# [What is being asked]
Only the lines with the string "value" are needed; return each of them from the entries below.
┌─ Dataset excerpts
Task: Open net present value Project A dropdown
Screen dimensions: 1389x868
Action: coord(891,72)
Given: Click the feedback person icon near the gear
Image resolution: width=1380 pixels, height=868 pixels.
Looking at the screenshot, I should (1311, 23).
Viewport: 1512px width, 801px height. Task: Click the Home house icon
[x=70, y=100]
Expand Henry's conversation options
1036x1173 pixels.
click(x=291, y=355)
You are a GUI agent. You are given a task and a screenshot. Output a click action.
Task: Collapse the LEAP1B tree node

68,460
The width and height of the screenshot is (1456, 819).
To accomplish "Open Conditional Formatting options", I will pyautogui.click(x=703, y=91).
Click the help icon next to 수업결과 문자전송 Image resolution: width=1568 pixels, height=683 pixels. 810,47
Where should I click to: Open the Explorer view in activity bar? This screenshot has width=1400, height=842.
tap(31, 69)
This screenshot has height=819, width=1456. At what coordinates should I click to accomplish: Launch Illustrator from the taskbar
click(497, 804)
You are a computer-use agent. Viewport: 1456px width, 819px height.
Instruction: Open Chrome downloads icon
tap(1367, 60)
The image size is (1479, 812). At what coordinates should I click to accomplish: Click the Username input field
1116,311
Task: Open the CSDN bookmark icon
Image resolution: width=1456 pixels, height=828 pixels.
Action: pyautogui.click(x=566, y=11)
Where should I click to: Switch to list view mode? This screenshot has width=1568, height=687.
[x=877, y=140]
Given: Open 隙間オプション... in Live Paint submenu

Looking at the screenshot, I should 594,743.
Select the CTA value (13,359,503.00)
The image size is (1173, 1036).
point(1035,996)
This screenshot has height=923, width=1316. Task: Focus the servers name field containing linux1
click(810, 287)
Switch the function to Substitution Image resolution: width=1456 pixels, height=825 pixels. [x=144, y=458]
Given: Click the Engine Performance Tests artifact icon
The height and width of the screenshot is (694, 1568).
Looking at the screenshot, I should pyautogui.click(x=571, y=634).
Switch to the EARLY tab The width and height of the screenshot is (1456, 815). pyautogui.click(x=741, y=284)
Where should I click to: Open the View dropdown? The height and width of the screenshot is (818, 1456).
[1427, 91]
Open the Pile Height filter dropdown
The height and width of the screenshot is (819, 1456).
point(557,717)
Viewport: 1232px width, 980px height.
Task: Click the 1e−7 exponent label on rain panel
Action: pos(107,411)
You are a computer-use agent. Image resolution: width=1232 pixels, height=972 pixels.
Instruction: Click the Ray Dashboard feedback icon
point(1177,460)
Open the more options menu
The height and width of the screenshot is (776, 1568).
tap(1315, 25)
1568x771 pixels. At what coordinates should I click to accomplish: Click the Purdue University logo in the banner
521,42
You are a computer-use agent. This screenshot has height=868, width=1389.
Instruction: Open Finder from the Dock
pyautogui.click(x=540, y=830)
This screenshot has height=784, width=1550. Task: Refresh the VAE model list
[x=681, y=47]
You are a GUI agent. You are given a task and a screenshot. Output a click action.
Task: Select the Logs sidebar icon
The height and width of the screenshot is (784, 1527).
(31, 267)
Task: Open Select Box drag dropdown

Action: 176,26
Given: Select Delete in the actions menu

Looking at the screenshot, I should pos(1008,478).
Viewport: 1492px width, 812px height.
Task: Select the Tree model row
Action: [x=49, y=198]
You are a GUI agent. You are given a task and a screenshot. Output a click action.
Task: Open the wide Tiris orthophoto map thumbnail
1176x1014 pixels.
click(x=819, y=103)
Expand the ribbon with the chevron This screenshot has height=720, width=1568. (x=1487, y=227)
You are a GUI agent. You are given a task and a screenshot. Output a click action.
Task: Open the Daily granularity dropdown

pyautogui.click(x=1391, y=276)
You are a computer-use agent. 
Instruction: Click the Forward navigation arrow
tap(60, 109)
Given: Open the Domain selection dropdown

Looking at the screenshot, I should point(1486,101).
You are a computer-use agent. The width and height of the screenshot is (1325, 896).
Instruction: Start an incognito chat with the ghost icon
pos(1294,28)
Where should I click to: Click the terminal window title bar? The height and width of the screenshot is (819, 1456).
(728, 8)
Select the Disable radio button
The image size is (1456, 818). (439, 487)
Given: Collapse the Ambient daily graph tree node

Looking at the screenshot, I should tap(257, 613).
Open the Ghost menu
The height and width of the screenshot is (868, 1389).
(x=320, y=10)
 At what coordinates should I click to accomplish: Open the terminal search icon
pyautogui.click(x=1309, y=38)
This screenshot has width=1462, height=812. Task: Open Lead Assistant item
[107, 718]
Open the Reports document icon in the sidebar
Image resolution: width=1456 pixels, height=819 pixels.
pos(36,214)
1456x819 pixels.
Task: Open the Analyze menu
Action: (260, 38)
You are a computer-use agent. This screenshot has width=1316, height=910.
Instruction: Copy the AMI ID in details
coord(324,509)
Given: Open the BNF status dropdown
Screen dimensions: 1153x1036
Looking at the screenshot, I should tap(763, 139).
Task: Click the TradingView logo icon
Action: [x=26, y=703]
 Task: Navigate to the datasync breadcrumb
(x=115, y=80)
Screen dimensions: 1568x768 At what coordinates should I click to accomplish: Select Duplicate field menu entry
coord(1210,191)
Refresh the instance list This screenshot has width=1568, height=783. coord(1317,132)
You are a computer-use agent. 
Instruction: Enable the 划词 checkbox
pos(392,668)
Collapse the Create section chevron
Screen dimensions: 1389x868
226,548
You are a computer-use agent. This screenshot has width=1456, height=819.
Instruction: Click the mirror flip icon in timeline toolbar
└─
# [Response]
Task: Open net present value Project A dropdown
Select the CTA value (13,359,503.00)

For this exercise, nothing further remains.